Over the years, they built this up into something that has really changed how they feel about their own block. It’s changed how people around them feel about this space. It’s become a space where people don’t gather for negative activity anymore. That’s been a huge change for them. Now, when you come up to your block every day, you aren’t presented with negativity as they had been for so many years. That’s an incredible position to be in: to say, "I have the power and I’m not waiting for someone else to develop this land, I’m not waiting for the market to miraculously recover to a point where some big project will be feasible here. That all may happen, but in the meantime there are things that I can do here, and I’ve got the power to  make a major change in the place that I have to walk by every day." To me, that’s radical. That’s life-changing, and really, really important.

caption / Photo: MPC
Children play on a donated stage at the Avers Community Garden, which earned an honorable mention in MPC's 2012 Placemaking Contest/ Photo: Laura Michel

What's the biggest challenge facing Placemaking practitioners today, based on your own experiences? What do we need to address in order to "scale up" our efforts, as a movement?

As someone who was in housing development for many years, I think there’s something very tangible about that work, in the same way that there is in bringing new retail to an area, or a school. That kind of work is much easier for people to wrap their heads around. Even though you may have some opposition, people who say "I don't want affordable housing in my neighborhood," as a concept, people get that housing is needed overall. They may not want it in their backyard, but they get it.

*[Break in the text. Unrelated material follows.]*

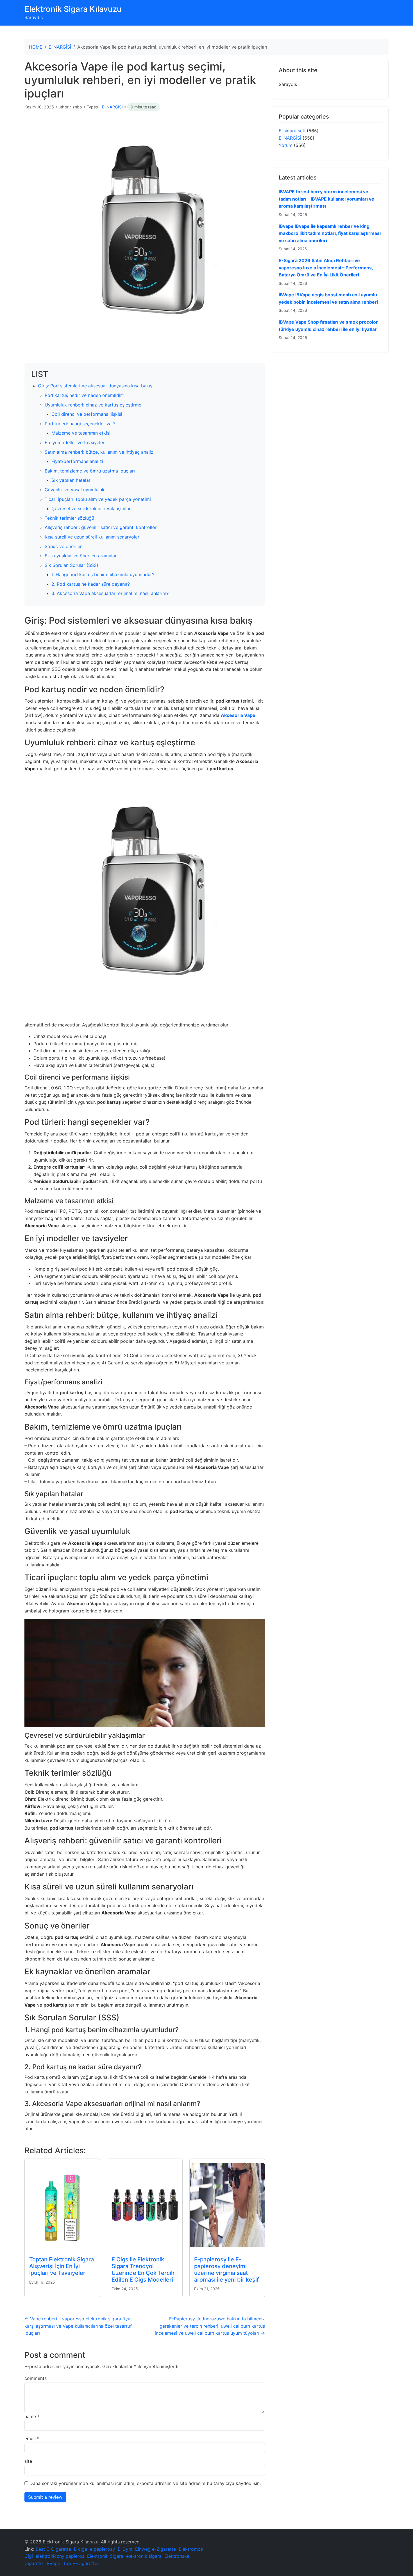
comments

One of the challenges with Placemaking is that some of the immediate tangibility of it is not so apparent. I’ve found that Knight Foundation's Soul of the Community study has been helpful, in explaining that when people actually thought about what mattered to them and made them feel connected to a place, it wasn’t the local economy, it wasn’t crime, it wasn’t even education; it’s that people want a way to feel connected to other people in the place that they share. That’s been helpful, I think, as a way to make the case for Placemaking, but it’s still a harder case to make than some others I’ve been involved with.

During the past five years, in a period of major austerity and catastrophic economic conditions, people can misunderstand Placemaking as sort of a warm and fuzzy extra. Like, "Yeah, it’s nice if you have somewhere you can sit outside and drink coffee…that’s nice." But some of what I’m most drawn to, in talking about this, is that that’s not the whole story. Some of the most vibrant neighborhoods in Chicago are not that. If you look at 18th Street in Pilsen or 26th Street in Little Village, those are places that are not gentrified, and they’re incredibly vibrant. People are drawn to those areas from all around because there’s fascinating stuff going on, and there’s energy and people and a desire to be around that. The importance of that sense of place to local economies is a connection that we’ve got to do a better job of making.